Just like with pipelines, you have to pass it a list of (string, transformer) tuples, where the first half of each tuple is the name of the transformer.

from sklearn.pipeline import FeatureUnion

# Combine the numeric and categorical transformations
numeric_categorical_union = FeatureUnion([
    ("num_mapper", numeric_imputation_mapper),
    ("cat_mapper", categorical_imputation_mapper)
])

Kidney disease case study III - Full pipeline

It's time to piece together all of the transforms along with an XGBClassifier to build the full pipeline!

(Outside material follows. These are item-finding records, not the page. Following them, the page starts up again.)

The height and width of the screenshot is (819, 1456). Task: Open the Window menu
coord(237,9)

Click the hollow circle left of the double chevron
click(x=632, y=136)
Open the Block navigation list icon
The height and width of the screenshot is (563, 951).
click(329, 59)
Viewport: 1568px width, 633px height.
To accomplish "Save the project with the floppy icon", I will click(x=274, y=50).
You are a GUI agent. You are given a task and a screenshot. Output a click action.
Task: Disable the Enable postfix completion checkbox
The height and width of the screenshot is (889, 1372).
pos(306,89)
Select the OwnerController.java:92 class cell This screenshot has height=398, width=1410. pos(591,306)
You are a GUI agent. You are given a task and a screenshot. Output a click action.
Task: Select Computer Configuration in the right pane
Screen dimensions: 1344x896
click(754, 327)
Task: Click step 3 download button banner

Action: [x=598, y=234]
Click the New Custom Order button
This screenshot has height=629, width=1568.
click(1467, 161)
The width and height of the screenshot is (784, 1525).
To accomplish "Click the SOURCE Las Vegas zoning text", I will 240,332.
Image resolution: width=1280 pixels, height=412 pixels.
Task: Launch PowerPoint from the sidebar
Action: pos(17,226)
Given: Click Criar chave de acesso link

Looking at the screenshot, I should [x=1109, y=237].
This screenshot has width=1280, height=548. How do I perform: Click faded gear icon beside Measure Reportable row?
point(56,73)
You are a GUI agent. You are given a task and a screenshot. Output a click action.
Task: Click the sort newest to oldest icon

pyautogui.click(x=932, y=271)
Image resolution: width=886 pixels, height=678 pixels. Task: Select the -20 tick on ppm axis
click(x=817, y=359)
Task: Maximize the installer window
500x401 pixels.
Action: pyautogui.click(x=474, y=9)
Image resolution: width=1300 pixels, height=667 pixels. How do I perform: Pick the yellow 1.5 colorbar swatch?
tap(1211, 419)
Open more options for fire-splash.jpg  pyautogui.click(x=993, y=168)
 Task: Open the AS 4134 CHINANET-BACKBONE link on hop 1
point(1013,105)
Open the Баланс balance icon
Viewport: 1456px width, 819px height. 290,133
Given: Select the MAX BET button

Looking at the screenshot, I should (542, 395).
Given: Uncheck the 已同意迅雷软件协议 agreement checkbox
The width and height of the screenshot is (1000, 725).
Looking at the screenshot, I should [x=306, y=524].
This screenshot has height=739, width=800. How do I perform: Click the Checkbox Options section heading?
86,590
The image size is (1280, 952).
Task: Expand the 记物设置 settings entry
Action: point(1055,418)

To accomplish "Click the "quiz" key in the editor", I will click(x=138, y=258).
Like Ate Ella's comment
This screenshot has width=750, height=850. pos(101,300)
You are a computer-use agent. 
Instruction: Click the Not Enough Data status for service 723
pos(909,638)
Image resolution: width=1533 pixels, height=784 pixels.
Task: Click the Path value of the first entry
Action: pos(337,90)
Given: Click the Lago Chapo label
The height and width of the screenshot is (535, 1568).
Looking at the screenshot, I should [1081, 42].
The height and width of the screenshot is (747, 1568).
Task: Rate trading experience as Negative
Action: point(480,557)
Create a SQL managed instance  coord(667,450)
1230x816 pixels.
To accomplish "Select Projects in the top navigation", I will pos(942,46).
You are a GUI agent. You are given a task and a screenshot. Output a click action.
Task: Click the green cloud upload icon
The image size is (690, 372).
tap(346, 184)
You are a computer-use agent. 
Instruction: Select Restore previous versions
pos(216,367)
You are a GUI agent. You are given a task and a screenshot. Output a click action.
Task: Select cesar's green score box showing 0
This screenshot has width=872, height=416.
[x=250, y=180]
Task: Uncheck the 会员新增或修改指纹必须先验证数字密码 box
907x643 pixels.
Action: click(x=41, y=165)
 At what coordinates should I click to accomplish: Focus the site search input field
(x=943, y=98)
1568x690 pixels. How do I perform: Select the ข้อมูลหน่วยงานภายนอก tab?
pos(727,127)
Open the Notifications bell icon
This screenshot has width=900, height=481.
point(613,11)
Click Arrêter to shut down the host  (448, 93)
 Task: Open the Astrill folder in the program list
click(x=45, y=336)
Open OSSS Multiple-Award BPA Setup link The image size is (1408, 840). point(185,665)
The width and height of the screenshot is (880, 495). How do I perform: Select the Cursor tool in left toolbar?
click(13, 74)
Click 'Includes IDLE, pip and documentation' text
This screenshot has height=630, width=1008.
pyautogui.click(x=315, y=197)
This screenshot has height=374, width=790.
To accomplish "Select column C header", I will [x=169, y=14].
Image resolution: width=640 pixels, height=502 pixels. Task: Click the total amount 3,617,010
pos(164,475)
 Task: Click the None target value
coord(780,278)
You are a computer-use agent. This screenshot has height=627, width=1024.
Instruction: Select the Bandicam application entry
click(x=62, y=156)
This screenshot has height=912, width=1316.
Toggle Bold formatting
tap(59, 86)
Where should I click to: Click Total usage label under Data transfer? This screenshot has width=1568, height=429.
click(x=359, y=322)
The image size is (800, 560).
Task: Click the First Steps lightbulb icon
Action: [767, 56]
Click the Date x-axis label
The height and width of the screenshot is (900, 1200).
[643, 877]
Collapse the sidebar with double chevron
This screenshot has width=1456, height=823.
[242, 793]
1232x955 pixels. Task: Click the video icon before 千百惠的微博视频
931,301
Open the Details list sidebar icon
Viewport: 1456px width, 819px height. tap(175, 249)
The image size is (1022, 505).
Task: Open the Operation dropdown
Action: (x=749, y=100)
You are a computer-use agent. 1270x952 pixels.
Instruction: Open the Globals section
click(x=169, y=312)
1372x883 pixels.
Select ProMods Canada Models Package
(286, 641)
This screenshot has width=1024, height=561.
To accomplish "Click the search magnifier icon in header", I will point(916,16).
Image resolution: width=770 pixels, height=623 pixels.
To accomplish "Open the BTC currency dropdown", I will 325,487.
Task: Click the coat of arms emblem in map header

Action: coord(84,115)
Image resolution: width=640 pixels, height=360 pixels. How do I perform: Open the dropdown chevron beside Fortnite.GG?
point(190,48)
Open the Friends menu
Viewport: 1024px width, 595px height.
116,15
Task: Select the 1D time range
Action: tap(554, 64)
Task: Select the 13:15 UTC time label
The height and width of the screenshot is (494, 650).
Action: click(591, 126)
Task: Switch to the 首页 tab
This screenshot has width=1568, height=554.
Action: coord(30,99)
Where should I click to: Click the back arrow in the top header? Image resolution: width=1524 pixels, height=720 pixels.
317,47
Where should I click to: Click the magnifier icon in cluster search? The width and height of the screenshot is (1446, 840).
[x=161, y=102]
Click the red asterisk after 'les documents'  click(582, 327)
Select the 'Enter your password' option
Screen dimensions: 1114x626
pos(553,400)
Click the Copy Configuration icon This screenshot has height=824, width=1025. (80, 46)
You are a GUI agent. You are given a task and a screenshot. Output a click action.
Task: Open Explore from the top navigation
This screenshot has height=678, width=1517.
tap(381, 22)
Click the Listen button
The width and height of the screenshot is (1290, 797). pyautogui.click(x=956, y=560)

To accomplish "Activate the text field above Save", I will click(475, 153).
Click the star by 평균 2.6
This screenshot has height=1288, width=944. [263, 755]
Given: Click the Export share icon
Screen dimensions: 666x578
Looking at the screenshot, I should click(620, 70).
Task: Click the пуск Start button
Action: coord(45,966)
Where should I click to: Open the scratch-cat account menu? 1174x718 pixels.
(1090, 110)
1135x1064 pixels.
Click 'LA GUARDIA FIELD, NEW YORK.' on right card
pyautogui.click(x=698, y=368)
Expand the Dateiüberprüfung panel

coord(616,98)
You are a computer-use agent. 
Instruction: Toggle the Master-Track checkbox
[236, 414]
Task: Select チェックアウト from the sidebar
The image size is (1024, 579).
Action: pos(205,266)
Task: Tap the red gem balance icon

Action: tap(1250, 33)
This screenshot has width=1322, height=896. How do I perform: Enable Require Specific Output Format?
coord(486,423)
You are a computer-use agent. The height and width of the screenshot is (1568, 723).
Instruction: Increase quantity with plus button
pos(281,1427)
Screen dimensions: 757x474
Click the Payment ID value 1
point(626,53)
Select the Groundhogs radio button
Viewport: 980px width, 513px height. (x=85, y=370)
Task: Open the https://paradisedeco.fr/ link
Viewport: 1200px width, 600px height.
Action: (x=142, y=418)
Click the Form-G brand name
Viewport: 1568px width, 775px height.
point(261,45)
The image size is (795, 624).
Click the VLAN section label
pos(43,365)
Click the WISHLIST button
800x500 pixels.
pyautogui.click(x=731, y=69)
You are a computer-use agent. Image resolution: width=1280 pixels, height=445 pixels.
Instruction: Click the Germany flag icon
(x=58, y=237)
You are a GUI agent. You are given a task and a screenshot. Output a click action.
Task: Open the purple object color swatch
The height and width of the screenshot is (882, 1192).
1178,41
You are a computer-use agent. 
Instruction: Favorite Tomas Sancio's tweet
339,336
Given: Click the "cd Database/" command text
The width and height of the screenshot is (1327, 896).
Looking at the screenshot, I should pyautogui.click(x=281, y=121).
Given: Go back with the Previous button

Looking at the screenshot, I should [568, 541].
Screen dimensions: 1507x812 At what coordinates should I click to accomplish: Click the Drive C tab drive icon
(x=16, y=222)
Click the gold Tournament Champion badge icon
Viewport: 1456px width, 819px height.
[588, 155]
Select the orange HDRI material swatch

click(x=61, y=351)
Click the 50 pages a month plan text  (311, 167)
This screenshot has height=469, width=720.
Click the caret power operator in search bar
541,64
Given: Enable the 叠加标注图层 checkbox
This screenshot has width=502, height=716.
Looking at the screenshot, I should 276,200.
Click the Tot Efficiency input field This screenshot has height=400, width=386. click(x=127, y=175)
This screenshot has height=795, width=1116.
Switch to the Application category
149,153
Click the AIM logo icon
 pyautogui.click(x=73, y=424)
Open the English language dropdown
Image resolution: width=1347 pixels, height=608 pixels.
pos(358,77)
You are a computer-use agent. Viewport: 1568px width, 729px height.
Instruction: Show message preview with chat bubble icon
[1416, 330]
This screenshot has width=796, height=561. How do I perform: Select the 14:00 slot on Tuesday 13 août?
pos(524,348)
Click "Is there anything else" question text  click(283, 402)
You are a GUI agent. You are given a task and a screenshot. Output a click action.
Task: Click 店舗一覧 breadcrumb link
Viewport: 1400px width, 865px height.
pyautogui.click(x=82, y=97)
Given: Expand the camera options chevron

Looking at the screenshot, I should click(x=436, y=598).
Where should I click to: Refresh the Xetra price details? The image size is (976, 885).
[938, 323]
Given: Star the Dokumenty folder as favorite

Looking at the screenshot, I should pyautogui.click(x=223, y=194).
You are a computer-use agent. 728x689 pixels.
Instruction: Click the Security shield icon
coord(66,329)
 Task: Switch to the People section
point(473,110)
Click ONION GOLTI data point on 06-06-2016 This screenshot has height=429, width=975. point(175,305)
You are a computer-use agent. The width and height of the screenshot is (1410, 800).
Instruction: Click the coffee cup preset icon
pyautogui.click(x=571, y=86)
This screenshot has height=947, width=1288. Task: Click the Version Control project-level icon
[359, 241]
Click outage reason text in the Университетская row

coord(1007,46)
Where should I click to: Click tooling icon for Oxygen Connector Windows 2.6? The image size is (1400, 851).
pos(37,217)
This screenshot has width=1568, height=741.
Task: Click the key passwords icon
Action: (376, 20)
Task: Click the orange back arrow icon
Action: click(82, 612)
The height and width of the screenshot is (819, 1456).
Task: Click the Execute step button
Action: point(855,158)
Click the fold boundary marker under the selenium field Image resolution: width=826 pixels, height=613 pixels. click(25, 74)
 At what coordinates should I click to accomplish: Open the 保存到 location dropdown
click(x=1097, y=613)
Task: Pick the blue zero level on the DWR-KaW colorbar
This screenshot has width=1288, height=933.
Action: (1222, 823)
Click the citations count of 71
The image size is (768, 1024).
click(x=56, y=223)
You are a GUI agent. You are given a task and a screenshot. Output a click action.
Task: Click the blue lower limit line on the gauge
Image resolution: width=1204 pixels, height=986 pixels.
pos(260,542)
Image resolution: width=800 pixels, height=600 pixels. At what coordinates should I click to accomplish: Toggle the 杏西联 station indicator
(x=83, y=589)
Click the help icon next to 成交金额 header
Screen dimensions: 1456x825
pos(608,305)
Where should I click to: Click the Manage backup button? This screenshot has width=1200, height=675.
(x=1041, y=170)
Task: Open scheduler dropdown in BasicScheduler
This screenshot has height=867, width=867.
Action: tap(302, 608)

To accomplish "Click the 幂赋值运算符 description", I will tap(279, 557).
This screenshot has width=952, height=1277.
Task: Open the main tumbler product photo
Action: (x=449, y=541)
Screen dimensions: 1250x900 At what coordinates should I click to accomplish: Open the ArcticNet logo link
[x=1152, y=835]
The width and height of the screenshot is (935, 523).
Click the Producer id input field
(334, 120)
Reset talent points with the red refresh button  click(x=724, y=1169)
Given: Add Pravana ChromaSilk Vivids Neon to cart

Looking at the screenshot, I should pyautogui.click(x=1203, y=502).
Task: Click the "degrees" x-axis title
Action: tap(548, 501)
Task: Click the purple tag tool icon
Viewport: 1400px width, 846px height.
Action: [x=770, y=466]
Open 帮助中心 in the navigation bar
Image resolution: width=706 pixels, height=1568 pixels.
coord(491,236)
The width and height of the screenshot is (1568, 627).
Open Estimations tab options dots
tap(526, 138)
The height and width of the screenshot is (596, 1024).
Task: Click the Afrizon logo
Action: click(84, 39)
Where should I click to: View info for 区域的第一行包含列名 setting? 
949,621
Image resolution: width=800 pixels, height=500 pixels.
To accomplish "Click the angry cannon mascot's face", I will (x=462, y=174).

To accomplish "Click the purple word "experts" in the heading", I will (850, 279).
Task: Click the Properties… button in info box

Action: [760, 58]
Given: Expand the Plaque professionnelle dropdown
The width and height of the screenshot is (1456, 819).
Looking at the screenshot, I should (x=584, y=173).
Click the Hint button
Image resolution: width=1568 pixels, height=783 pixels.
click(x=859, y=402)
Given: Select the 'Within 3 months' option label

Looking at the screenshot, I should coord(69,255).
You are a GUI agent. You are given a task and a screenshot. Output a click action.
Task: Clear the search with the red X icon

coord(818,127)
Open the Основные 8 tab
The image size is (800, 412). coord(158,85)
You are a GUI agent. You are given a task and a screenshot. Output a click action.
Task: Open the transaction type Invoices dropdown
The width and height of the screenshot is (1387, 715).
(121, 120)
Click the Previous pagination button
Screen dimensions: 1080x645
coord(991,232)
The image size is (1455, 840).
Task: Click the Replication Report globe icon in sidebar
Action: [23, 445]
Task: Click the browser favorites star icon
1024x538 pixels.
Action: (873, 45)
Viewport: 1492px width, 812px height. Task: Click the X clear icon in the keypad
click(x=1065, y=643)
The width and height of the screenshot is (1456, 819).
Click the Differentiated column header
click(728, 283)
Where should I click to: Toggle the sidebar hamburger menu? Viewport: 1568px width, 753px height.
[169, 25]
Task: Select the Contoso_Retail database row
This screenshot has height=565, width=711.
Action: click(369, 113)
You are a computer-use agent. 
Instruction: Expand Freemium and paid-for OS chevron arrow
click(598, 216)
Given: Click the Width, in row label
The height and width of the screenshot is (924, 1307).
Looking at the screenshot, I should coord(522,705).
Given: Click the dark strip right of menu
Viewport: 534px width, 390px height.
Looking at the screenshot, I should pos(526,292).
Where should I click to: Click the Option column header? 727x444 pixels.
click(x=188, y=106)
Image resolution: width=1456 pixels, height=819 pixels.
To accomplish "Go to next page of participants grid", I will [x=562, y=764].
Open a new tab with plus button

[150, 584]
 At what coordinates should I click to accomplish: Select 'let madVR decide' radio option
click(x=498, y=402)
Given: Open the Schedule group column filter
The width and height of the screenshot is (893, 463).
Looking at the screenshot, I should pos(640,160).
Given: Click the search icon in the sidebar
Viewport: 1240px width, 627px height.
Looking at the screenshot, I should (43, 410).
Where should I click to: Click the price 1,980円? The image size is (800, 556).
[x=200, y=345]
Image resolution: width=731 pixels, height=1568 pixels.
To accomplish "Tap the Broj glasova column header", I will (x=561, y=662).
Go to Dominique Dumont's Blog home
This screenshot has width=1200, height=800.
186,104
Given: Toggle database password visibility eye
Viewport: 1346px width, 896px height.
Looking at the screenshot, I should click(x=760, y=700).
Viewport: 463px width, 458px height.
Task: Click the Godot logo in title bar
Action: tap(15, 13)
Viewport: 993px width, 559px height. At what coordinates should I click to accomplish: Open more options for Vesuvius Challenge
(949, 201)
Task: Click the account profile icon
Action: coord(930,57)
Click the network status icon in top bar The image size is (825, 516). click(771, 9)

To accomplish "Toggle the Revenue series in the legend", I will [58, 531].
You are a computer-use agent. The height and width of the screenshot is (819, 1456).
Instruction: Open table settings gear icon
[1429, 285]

Besides the numeric_categorical_union that you created in the previous exercise, there are two other transforms needed: the Dictifier() transform which we created for you, and the DictVectorizer().

After creating the pipeline, your task is to cross-validate it to see how well it performs.

from sklearn.base import BaseEstimator, TransformerMixin

# Define Dictifier class to turn df into dictionary as part of pipeline
class Dictifier(BaseEstimator, TransformerMixin):       
    def fit(self, X, y=None):
        return self

    def transform(self, X):
        if type(X) == pd.core.frame.DataFrame:
            return X.to_dict("records")
        else:
            return pd.DataFrame(X).to_dict("records")
pipeline = Pipeline([
    ("featureunion", numeric_categorical_union),
    ("dictifier", Dictifier()),
    ("vectorizer", DictVectorizer(sort=False)),
    ("clf", xgb.XGBClassifier(max_depth=3))
])

# Perform cross-validation
cross_val_scores = cross_val_score(pipeline, X, y, scoring='roc_auc', cv=3)

# Print avg. AUC
print("3-fold AUC: ", np.mean(cross_val_scores))
3-fold AUC:  0.998237712755785

Tuning XGBoost hyperparameters

Bringing it all together

Alright, it's time to bring together everything you've learned so far! In this final exercise of the course, you will combine your work from the previous exercises into one end-to-end XGBoost pipeline to really cement your understanding of preprocessing and pipelines in XGBoost.

Your work from the previous 3 exercises, where you preprocessed the data and set up your pipeline, has been pre-loaded. Your job is to perform a randomized search and identify the best hyperparameters.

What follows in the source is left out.